What Accommodations Really Mean

Originally published September 14, 2022
Posted in: Employers

Hint: They’re easier and cheaper than you think (Part 2 of 2)

In the last article in our series on Accommodations in the Workplace, we covered the fact that workplace accommodations originally grew out of the American Disabilities Act (ADA), which was signed into law in 1990. The landmark equal opportunity legislation requires that companies with more than 15 employees provide “reasonable” accommodations to those with “a physical or mental impairment that substantially limits one or more major life activities” to ensure that individuals with disabilities have equal access to jobs and economic opportunities. 

As accommodations were originally compliance driven, many organizations placed the accommodations function within their legal or compliance departments, sometimes without a strong connection to Human Resources or hiring managers who are the front-line workers candidates interface with when applying for jobs. At many organizations this remains the case, leaving both HR organizations, employees and candidates without a strong framework within which to communicate around accommodations.

Job seekers and employees are hesitant to disclose

In addition to HR organizations not necessarily having the right tools to approach accessibility and accommodations, people with disabilities have historically been counseled by attorneys and even disability advocates to not disclose disabilities so as not to be discriminated against during the hiring process. 

One study that sent mock job applications found that those who disclosed a disability (either spinal cord injury or Autism) received 26% fewer expressions of employer interest than applicants that did not include a disability disclosure. In another recent study, one third of survey respondents with disabilities indicated that they had experienced negative bias in the workplace such as feeling underestimated, insulted, excluded, or had coworkers appear uncomfortable because of their disability. So while job seekers with disabilities have reason to not disclose, non-disclosure means employees are left without the accommodations that will help them be productive and successful on the job, leading to lower engagement rates and higher attrition.

There’s more work to do

Even though self-disclosure rates of new hires have increased 25% over the last two years, overall disclosure rates in the workplace are still quite low, at just 5% of all employees. It’s time that employers move accommodations out of the compliance department and into Human Resources and Talent Acquisition. Bringing accommodations out of the shadows will ensure that employers gain access to the 14 million workers with disabilities currently being left out of the workforce due to exclusionary hiring practices

Employers are intimidated by perceived costs and complexity

There is a common misconception that accommodations are expensive or complicated to implement. In reality this is simply not the case. An ongoing survey by the Job Accommodation Network, a service provided by the United States Department of Labor’s Office of Disability Employment Policy, has “shown the benefits these employers received from making workplace accommodations far outweigh the associated costs.” The survey found that 95% of accommodations cost less than $500 to implement, and 56% are entirely free. Such accommodations can include software that employers have already licensed, accommodating therapy appointments during work hours, and adjustments to communication structures.
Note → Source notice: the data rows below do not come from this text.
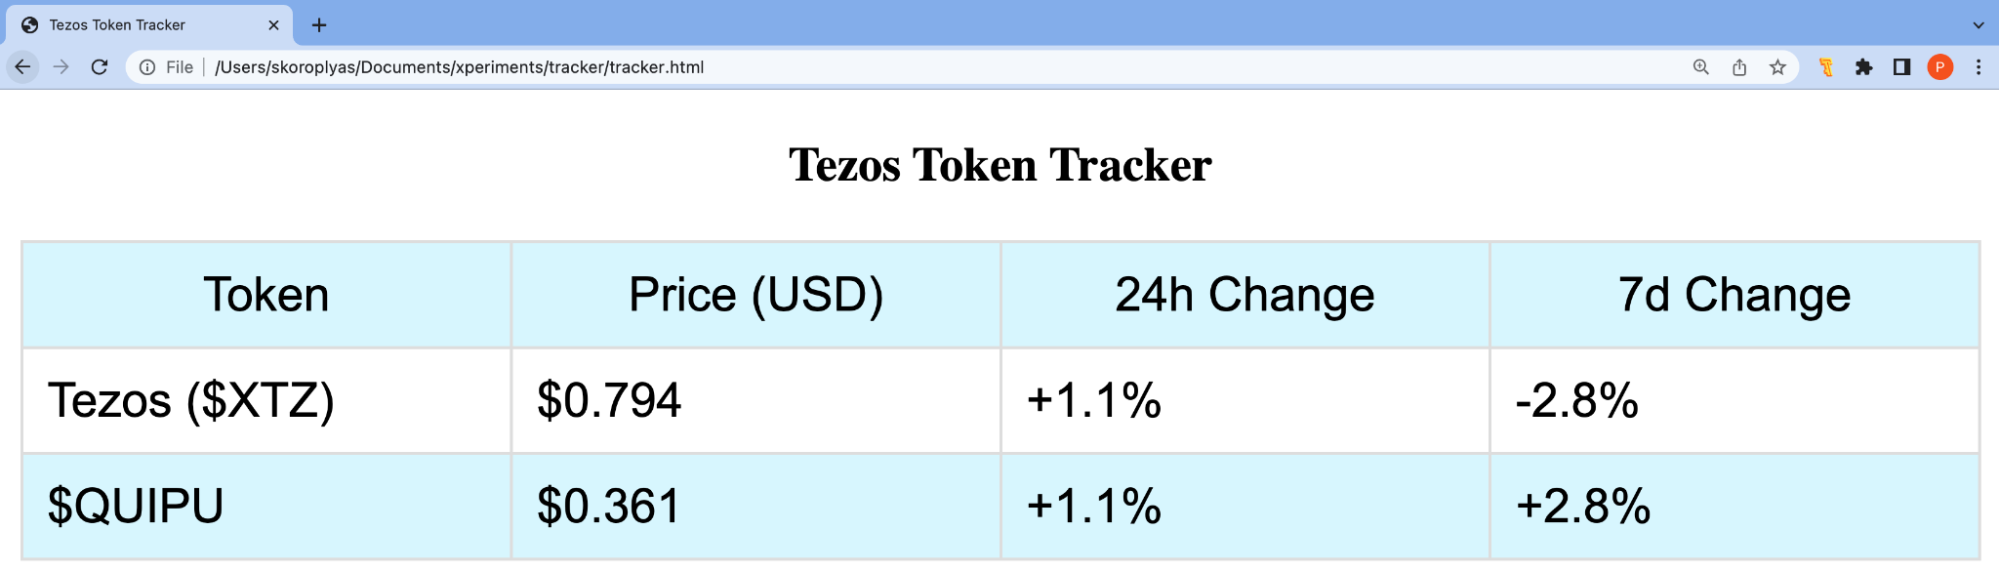Close the Tezos Token Tracker tab
The width and height of the screenshot is (1999, 586).
[273, 25]
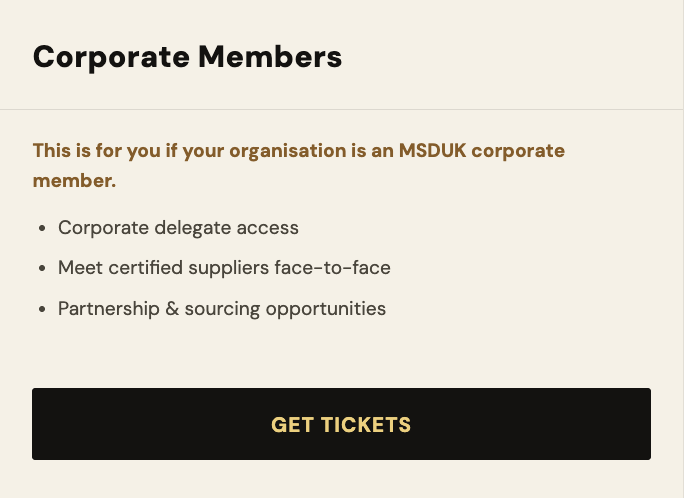Click the word organisation in brown text
This screenshot has width=684, height=498.
tap(286, 151)
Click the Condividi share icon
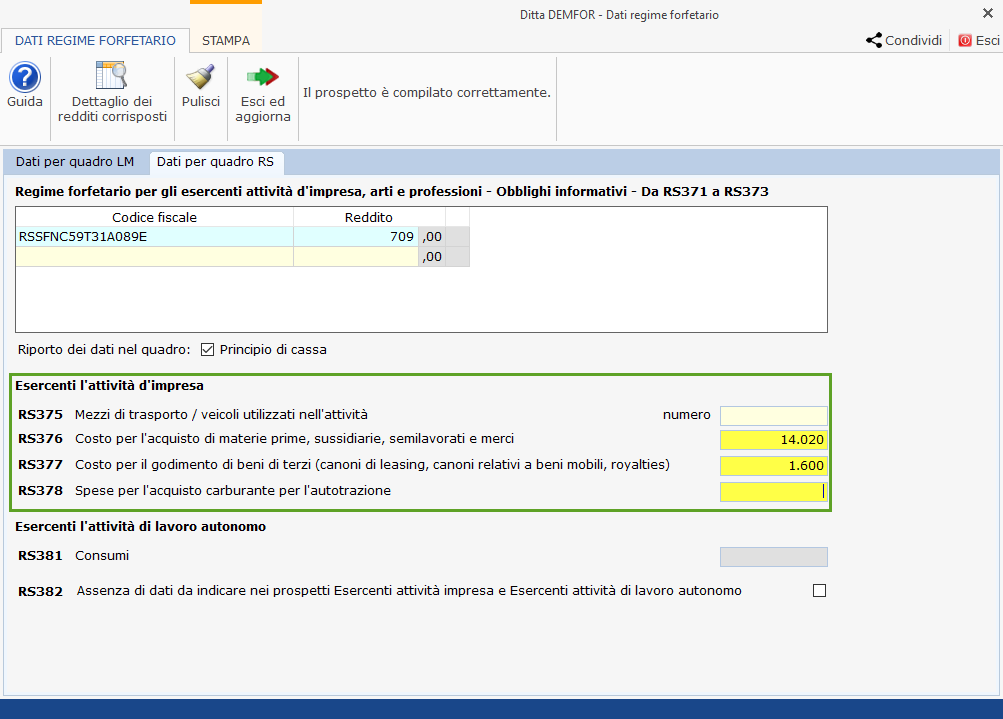The height and width of the screenshot is (719, 1003). click(874, 41)
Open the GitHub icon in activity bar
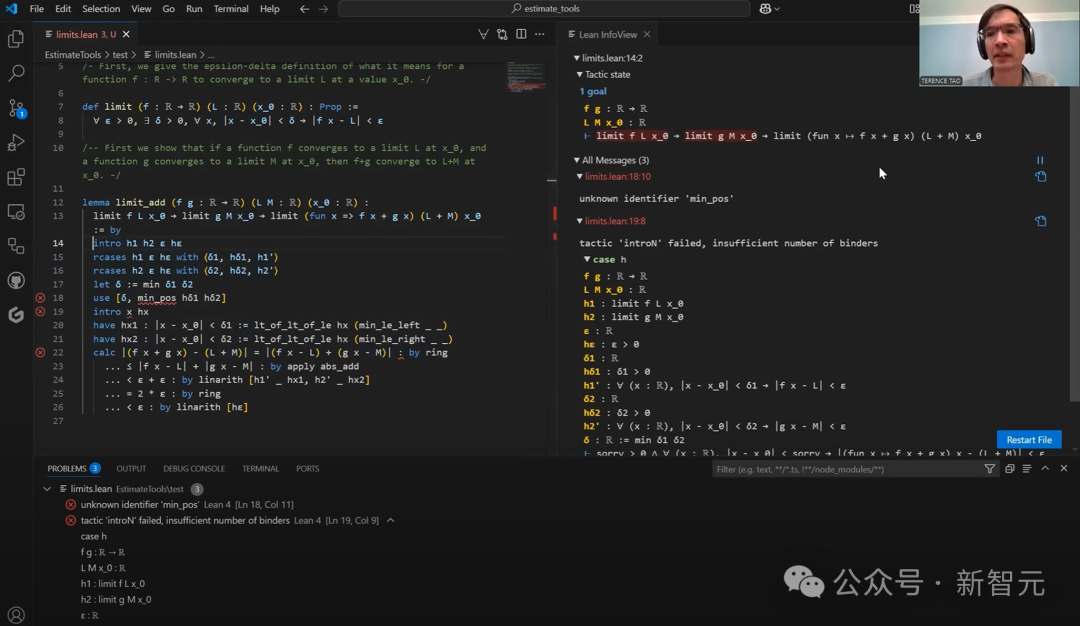Viewport: 1080px width, 626px height. 16,280
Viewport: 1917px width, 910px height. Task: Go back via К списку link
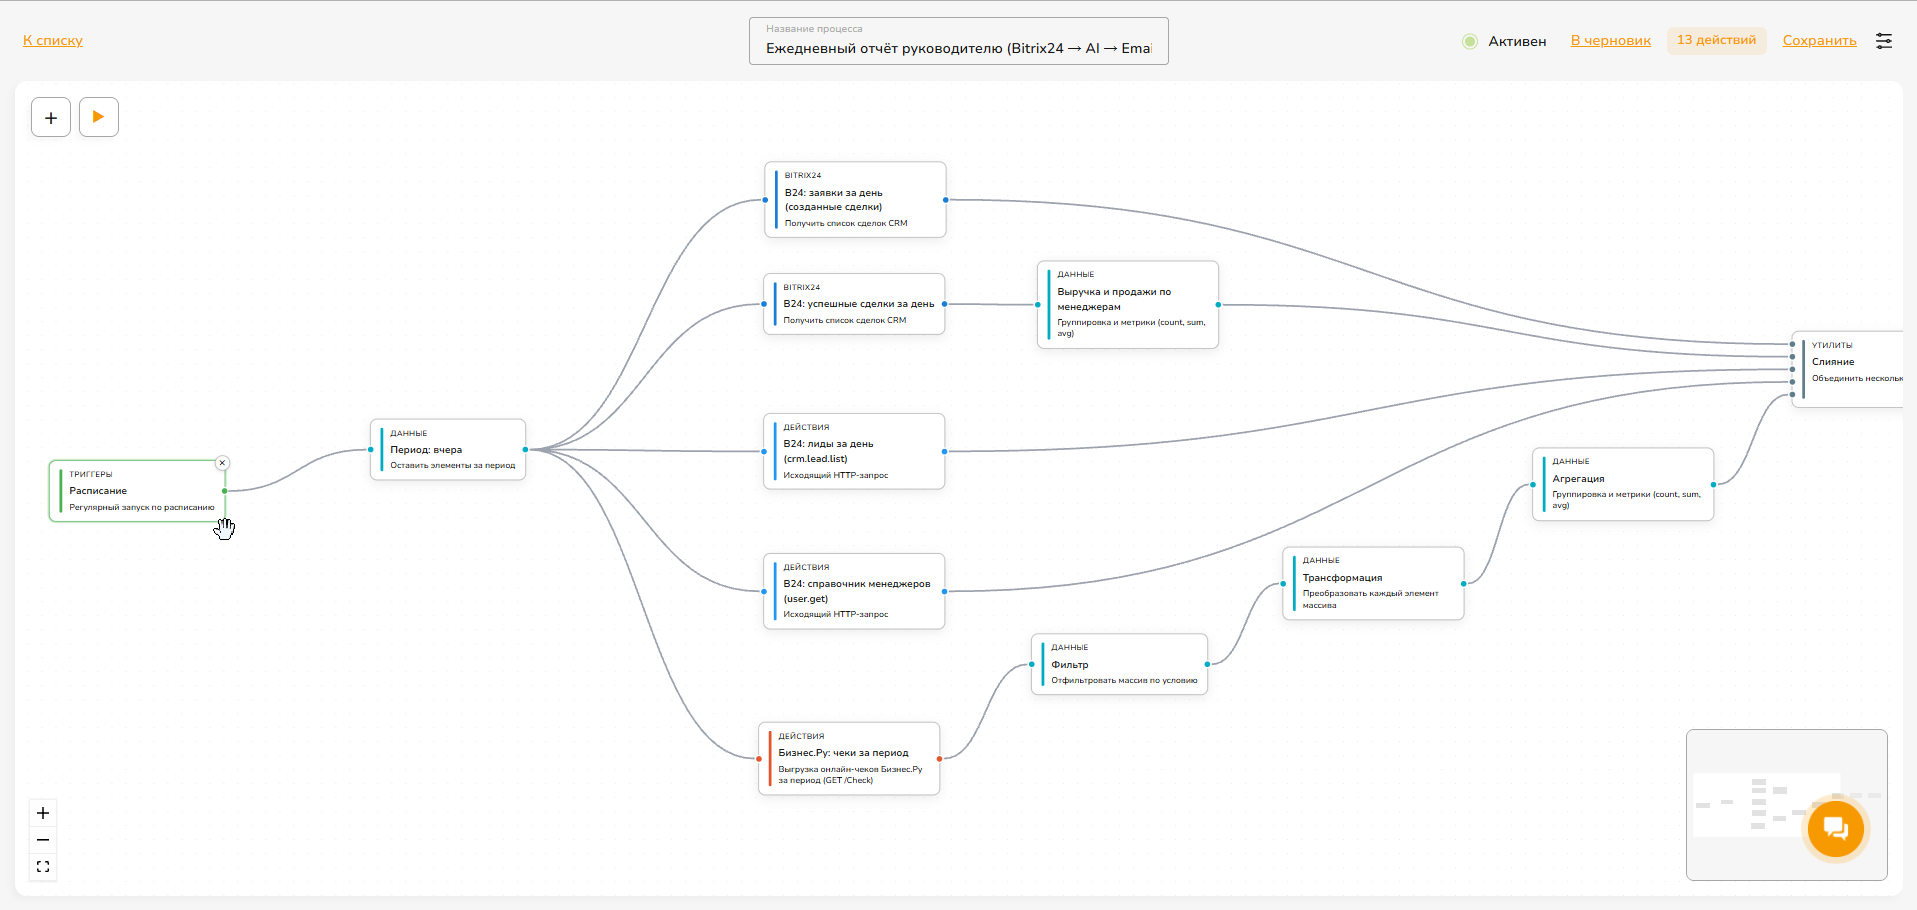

At Inclusively, we are fortunate to get data and insights on accommodation requests from our tens-of-thousands-strong network of candidates, and have found top requested accommodations include remote work, a flexible schedule, periodic rest breaks, uninterrupted work time and coaching and mentorships — all of which are both free to implement and in many cases may benefit the entire workforce, not just those with disabilities.


1. ADA National Network, Research Brief: Experience of Discrimination and the ADA.

2. HBR, The Case for Improving Work for People with Disabilities Goes Way Beyond Compliance, 2017.

3. Job Accommodation Network, Accommodation and Compliance: Low Cost, High Impact, 2020.

4. DisabilityIn & AADP, Disability Equality Index, 2021.

5. Center for American Progress, Removing Obstacles for Disabled Workers Would Strengthen the U.S. Labor Market, 2022.